Common Interests Prevail

Meeting between Chinese President Xi Jinping and U.S. President Donald Trump highlights shared wishes for better relations

It is normal for China, the world’s largest developing country, and the U.S., the largest developed one, to have differences, but the common interests far outweigh the differences, said a senior Chinese diplomat while commenting on the latest meeting between Chinese President Xi Jinping and U.S. President Donald Trump.

“China and the United States both hope the world can achieve stable growth,” Wang Xiaolong, Special Envoy of G20 Affairs of the Foreign Ministry and Director General of the Department of International Economic Affairs, told reporters at a press conference held in Osaka, Japan, after the meeting.

“As President Xi said, China is sincere about continuing negotiations with the United States… but negotiations should be equal and show mutual respect,” Wang said.

Chinese President Xi Jinping meets with U.S. President Donald Trump in Osaka, Japan, on June 29, 2019 (XINHUA)

The widely watched meeting of leaders from the world’s two largest economies took place on June 29 on the sidelines of the G20 Summit in Osaka. After a handshaking hello at the opening of the summit on the previous day, the two leaders sat down and talked for 80 minutes.

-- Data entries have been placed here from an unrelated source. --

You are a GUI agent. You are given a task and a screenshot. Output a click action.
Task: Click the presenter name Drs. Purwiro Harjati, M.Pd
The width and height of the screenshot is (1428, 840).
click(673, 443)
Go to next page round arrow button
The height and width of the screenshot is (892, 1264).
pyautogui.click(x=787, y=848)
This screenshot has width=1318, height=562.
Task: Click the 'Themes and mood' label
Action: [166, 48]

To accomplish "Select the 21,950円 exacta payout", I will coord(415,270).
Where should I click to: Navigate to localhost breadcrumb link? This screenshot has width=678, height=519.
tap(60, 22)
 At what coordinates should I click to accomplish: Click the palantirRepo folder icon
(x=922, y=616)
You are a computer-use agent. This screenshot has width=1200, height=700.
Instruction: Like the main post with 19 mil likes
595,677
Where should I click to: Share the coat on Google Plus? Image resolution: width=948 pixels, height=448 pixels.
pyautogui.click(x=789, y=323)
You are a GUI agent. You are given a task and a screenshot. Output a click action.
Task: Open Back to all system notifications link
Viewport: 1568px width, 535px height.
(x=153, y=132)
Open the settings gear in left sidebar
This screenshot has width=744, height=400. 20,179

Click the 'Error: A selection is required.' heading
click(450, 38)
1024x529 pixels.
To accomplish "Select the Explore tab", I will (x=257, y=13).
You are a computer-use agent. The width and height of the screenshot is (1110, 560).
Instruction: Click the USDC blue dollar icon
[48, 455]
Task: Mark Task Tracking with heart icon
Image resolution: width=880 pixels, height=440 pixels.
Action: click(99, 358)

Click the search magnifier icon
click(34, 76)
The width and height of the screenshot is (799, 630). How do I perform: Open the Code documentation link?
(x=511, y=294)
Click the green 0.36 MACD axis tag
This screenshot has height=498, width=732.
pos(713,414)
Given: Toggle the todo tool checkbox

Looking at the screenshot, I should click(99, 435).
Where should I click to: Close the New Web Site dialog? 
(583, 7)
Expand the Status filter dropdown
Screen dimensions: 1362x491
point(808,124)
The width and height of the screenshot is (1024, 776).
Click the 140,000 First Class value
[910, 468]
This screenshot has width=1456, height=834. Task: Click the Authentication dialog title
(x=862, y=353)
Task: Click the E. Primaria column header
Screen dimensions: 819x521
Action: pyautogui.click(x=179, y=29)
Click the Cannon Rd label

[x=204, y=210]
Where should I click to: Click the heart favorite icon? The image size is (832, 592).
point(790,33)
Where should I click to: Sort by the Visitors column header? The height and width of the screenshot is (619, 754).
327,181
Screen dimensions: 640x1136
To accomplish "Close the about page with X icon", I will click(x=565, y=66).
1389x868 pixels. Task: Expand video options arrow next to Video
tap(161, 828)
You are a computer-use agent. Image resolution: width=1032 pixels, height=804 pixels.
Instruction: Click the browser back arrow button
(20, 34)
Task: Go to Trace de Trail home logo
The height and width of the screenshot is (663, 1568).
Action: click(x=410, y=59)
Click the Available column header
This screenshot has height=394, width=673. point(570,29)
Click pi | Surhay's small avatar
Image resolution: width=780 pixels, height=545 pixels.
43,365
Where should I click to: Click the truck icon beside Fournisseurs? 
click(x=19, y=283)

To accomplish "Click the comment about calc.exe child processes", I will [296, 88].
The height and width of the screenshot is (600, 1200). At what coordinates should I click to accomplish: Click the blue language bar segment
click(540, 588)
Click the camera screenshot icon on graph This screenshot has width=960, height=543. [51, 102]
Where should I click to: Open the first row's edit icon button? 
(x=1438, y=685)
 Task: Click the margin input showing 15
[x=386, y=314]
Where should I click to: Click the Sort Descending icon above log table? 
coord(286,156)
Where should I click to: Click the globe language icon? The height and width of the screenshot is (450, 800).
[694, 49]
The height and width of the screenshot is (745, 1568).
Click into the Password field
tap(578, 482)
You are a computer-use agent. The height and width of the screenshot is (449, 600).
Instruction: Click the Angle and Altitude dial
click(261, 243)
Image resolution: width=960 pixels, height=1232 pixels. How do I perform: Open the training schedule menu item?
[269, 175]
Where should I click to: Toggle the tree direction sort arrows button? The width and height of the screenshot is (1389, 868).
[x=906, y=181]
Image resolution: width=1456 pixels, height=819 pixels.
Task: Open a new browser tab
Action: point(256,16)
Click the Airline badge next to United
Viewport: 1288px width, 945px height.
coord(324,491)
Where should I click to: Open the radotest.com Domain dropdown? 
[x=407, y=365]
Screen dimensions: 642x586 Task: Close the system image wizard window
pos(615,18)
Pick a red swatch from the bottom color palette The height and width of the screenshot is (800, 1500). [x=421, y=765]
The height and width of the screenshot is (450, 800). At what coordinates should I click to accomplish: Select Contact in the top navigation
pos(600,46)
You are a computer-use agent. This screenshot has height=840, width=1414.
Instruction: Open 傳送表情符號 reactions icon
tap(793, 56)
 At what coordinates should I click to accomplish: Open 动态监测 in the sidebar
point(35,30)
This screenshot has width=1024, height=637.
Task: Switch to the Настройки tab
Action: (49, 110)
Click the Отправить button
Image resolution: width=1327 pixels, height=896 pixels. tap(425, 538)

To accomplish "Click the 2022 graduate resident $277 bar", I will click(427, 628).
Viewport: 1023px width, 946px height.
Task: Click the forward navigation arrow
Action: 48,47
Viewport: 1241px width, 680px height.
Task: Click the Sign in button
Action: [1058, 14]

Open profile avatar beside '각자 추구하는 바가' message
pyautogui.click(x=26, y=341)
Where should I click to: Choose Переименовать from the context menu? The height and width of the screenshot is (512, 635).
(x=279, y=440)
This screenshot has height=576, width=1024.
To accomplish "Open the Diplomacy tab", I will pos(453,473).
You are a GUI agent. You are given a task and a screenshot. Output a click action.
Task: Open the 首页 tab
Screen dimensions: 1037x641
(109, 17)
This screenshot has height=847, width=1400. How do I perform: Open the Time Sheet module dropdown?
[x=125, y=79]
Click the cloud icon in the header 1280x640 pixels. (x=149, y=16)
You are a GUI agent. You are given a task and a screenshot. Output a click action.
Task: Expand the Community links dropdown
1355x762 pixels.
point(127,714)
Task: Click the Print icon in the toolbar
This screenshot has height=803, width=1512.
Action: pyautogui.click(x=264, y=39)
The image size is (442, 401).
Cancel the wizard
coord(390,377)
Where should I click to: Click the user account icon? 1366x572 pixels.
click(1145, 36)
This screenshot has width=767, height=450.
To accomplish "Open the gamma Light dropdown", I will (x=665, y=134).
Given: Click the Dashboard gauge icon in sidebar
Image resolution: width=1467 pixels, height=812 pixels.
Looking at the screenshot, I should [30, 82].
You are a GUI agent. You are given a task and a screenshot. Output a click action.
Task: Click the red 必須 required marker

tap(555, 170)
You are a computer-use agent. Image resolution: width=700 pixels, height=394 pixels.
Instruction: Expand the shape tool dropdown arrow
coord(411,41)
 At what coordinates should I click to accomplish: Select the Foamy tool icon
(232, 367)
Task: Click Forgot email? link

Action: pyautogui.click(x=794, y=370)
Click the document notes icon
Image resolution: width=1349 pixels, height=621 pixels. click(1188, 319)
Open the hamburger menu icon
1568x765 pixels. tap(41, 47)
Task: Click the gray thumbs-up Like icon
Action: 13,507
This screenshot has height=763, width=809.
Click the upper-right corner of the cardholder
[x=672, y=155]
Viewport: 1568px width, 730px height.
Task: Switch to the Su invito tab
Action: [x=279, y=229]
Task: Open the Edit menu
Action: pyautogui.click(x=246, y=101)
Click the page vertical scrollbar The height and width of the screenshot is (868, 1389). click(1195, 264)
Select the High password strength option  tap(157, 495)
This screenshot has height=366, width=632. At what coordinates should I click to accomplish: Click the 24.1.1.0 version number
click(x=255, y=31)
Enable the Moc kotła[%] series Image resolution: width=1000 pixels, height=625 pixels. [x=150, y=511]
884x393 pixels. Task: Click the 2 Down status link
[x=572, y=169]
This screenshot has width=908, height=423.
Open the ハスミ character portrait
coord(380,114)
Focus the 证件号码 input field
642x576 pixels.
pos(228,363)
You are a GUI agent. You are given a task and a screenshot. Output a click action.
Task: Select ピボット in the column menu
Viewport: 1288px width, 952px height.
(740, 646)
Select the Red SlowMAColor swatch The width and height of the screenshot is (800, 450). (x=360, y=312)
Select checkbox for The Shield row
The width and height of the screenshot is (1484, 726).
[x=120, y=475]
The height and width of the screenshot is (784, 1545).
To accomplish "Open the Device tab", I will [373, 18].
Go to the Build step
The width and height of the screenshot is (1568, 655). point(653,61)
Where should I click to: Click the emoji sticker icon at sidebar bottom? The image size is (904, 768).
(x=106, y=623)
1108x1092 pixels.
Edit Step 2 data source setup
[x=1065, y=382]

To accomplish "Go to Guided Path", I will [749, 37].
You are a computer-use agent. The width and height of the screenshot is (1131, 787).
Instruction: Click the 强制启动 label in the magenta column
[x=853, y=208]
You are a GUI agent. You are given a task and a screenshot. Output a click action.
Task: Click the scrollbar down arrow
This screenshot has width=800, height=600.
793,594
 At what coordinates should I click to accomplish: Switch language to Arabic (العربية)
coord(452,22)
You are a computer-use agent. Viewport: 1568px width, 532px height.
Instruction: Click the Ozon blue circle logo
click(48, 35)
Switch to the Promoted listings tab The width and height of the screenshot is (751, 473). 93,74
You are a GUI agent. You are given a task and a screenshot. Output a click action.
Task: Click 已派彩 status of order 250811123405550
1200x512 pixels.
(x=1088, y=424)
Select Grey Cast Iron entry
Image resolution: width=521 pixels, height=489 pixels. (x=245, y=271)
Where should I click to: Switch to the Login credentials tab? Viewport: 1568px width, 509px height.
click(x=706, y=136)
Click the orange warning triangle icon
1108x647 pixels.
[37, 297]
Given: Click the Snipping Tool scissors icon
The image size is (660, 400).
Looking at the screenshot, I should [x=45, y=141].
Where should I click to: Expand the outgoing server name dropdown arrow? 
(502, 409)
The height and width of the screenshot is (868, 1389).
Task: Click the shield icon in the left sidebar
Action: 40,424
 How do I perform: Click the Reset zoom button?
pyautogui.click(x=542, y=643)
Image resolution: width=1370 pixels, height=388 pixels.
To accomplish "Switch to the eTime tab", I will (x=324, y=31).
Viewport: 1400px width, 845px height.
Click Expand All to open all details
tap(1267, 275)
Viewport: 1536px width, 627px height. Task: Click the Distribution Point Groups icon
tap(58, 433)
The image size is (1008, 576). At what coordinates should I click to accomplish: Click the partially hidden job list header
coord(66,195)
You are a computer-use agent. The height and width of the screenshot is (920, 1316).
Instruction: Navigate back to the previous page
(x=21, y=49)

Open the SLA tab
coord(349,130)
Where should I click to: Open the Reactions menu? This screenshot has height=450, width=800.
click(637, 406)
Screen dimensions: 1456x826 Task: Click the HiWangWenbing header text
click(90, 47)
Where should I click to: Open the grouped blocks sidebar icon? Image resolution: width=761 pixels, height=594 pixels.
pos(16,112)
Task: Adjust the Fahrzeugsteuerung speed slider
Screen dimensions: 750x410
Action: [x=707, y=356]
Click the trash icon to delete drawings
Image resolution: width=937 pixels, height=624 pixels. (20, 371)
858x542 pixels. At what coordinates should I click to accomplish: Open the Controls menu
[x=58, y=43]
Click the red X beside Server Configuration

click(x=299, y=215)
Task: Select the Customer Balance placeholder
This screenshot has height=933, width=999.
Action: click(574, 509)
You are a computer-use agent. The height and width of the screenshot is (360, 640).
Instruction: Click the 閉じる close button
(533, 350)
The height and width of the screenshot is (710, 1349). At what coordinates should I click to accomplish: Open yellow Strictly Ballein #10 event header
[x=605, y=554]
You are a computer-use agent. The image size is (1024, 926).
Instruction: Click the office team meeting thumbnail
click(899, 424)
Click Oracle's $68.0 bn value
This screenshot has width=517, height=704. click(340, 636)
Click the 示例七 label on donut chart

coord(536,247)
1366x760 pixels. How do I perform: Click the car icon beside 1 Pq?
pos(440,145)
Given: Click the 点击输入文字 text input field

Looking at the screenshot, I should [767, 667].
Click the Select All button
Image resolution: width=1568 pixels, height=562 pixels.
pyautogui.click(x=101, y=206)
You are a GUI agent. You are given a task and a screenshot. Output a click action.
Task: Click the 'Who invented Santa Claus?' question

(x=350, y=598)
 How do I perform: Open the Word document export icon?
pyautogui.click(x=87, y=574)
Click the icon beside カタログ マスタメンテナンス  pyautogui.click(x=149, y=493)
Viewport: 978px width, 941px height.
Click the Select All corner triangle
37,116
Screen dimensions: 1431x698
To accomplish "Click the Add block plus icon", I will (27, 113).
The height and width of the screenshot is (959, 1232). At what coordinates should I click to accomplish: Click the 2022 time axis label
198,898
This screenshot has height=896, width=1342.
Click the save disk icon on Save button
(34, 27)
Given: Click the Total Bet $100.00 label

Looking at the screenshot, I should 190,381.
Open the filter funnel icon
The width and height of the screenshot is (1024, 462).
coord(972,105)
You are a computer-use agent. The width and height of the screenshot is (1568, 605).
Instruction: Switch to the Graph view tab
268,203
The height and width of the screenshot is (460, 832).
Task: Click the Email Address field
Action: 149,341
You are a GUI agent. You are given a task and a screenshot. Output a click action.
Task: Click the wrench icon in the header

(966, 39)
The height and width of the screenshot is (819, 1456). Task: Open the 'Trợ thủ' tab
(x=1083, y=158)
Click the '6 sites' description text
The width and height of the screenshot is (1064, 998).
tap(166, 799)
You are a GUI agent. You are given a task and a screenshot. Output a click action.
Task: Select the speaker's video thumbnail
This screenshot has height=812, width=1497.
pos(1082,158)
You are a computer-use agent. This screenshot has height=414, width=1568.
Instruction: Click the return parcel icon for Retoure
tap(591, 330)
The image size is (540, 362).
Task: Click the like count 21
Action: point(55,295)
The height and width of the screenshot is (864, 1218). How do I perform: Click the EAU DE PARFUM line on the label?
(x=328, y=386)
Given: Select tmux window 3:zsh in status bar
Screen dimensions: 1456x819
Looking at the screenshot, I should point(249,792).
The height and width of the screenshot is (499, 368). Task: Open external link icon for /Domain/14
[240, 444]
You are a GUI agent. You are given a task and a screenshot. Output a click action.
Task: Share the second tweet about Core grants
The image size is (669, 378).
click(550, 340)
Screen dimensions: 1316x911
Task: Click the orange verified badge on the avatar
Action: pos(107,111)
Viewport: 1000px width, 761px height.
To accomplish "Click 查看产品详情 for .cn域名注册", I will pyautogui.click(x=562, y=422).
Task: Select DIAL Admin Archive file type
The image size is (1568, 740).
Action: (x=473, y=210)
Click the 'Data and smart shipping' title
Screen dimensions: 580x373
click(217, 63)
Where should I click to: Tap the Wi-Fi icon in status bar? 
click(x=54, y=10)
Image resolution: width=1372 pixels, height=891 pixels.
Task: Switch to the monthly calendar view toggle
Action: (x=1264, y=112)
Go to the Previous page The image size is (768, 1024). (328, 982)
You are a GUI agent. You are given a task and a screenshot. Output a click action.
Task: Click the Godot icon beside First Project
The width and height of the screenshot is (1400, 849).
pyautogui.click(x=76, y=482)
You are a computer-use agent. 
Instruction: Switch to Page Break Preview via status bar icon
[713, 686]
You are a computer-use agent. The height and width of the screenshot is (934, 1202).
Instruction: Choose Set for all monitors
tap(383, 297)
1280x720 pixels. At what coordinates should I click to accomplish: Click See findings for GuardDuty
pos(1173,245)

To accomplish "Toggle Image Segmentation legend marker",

The two presidents agreed to restart economic and trade consultations between China and the U.S. on the basis of equality and mutual respect. The U.S. will not add new tariffs on imports from China. The two countries’ economic and trade negotiating teams will work on specific issues.

After the meeting, Trump claimed his talk with Xi is “excellent.” “We discussed a lot of things and we’re right back on track,” Trump said at a press conference.

It is the first face-to-face meeting between Xi and Trump after their last one in December 2018 in the Argentine capital of Buenos Aires, also on the sidelines of a G20 summit. At that meeting, the two leaders agreed on a 90-day ceasefire in the U.S.-provoked trade war.

Negotiators have since conducted rounds of high-level trade talks. In May, however, the U.S. increased tariffs on $200 billion worth of Chinese goods from 10 percent to 25 percent, causing a severe setback to the negotiations.

In a white paper released on June 2, the Chinese Government denounced U.S. unilateral and protectionist measures, criticized its backtracking on Sino-U.S. trade talks, and demonstrated China’s stance on trade consultations and the pursuit of reasonable solutions.

One day prior to his meeting with Trump, Xi restated China’s stand of further opening up in a speech delivered at the G20 Osaka Summit. “More will be done to open up the Chinese market wider,” Xi said. “Greater initiative will be demonstrated in expanding exports. More steps will be taken to improve the business environment.”